La esquizofrenia es el trastorno psicótico más conocido y diagnosticado desde hace muchos años. Sus síntomas incluyen alucinaciones (auditivas y visuales), delirios, habla y conducta desorganizada y distorsiones evidentes de la realidad. Todos estos síntomas limitan la capacidad de la persona que la padece para reconocer la realidad, comunicarse y relacionarse con los demás por eso son síntomas tan evidentes a los ojos de cualquiera, aunque no se posean conocimientos de psiquiatría o psicología.

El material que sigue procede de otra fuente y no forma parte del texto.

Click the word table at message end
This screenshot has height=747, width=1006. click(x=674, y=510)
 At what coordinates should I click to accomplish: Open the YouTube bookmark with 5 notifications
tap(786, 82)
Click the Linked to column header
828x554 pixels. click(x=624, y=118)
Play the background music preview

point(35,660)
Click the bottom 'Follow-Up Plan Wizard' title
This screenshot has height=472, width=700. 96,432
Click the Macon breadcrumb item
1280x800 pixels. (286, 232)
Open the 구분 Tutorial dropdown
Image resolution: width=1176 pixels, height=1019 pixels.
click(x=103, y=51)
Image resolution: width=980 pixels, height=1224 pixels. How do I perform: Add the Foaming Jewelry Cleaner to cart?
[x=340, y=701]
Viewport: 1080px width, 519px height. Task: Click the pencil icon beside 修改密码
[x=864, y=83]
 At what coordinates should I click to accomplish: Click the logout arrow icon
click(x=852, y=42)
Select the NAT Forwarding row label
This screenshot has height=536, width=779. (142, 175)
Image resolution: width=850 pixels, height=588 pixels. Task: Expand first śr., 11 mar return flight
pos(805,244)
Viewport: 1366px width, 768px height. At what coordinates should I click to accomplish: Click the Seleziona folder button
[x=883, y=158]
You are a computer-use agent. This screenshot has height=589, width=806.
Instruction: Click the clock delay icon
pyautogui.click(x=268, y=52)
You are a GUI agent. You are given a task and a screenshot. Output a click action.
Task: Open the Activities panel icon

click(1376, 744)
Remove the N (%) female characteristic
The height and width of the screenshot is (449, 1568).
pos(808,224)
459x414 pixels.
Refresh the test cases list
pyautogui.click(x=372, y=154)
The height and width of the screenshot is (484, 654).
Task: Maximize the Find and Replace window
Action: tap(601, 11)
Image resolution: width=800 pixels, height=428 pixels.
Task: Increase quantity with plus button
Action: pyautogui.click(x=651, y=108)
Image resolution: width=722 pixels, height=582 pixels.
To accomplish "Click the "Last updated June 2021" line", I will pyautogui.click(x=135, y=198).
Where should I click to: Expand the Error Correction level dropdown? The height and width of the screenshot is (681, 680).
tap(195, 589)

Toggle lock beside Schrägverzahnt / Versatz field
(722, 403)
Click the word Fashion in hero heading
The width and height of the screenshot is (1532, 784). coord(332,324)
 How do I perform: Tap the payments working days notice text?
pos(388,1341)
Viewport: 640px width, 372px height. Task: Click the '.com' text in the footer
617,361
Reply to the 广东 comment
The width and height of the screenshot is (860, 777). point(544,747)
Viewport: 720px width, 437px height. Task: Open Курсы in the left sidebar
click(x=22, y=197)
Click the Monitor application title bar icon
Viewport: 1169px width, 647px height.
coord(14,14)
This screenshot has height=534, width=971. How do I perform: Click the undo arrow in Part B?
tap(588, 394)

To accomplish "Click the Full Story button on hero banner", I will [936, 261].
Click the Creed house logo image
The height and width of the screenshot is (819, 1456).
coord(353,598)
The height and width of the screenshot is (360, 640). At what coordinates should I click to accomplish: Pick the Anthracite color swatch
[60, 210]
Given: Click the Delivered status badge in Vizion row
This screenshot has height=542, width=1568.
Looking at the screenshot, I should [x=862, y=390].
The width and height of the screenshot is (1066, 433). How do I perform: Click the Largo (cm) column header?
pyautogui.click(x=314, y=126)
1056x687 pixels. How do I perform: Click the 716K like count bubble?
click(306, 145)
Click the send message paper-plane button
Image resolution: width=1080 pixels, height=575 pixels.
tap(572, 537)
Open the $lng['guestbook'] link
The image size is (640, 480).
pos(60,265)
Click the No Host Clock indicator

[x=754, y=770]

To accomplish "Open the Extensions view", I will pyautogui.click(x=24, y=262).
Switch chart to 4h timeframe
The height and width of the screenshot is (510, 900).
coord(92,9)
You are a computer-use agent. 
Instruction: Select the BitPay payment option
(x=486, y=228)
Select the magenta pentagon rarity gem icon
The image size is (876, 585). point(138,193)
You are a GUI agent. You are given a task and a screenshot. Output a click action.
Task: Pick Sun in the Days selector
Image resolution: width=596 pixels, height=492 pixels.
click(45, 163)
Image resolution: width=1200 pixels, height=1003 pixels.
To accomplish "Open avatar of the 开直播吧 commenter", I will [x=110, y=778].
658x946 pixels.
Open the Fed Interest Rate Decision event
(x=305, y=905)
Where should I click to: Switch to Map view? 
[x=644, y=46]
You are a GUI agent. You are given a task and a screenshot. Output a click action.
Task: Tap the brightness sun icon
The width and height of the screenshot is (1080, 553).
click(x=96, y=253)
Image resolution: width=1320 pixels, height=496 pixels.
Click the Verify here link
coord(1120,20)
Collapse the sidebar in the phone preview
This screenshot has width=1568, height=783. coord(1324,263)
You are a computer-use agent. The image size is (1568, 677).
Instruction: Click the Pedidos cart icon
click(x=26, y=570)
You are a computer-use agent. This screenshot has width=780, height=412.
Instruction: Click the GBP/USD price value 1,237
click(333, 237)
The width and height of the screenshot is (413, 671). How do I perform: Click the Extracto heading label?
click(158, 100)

Pero además de estos síntomas evidentes que todos podemos reconocer (denominados síntomas positivos porque suponen una ‘excitación’ del estado de ánimo y la conducta), la esquizofrenia presenta siempre otro conjunto de síntomas denominados negativos que son la otra cara de la moneda: decaimiento, aislamiento social, reducción de la capacidad para disfrutar y restricción de la fluidez del habla. De hecho, la esquizofrenia en su evolución como enfermedad suele presentar primero estos síntomas negativos que no son tan evidentes e incluso pueden confundirse con depresión o tristeza sin más.

Además de la complicación del diagnóstico temprano (a partir de los síntomas negativos), la naturaleza ‘caprichosa’ de la enfermedad hace que el causante de ambos tipos de síntomas sea el mismo: esencialmente un neurotransmisor cerebral: la dopamina. La dopamina en dosis elevadas por encima de lo normal y en ciertas regiones cerebrales es excitatoria y por tanto responsable de los síntomas positivos pero la misma dopamina en cantidades bajas por debajo de lo normal es también responsable de los síntomas negativos.

De modo que, para tratar los síntomas positivos farmacológicamente deberíamos disminuir la dopamina y para tratar los negativos incrementarla. Históricamente sólo se trataron los positivos porque además de ser los más fáciles de diagnosticar, siempre se ha creído que eran los más nocivos para el paciente. Pero recientemente se ha descubierto que lo que realmente incapacita a la persona para volver a su vida normal son los síntomas de decaimiento y discapacidad cognitiva que no sólo no se trataban, sino que se empeoraban con los tratamientos tradicionales (disminuyendo aún más la cantidad de dopamina y produciendo más deterioro).

El gran reto está en aumentar la dopamina en ciertas regiones cerebrales y disminuirla en otras para poder amortiguar su desequilibrio y tratar la esquizofrenia de forma integral, pero ¿realmente existe este fármaco ‘mágico’ que posibilite este efecto? Afortunadamente la respuesta es afirmativa, y aunque aún en estudio clínico y fase de mejora y desarrollo de muchos de ellos, nos aproximamos cada vez más a este tipo de tratamiento.

La enfermedad mental más antigua del mundo es tan bien una de las más desconocidas y complejas de tratar: el mayor reto para nuestro cerebro es, de nuevo, él mismo.